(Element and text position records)

** start **

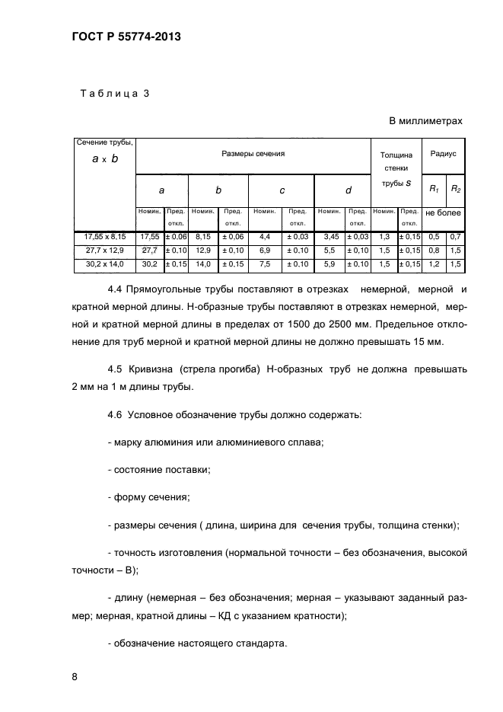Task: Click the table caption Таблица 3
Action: coord(115,94)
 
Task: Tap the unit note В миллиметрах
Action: coord(425,120)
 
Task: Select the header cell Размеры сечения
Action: coord(253,154)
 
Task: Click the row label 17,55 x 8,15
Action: coord(103,238)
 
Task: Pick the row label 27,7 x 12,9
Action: coord(103,251)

** end **

TASK DESCRIPTION - How many lines of the records above contain the string "Action"? Reply with the number alone.

ANSWER TO THE TASK - 5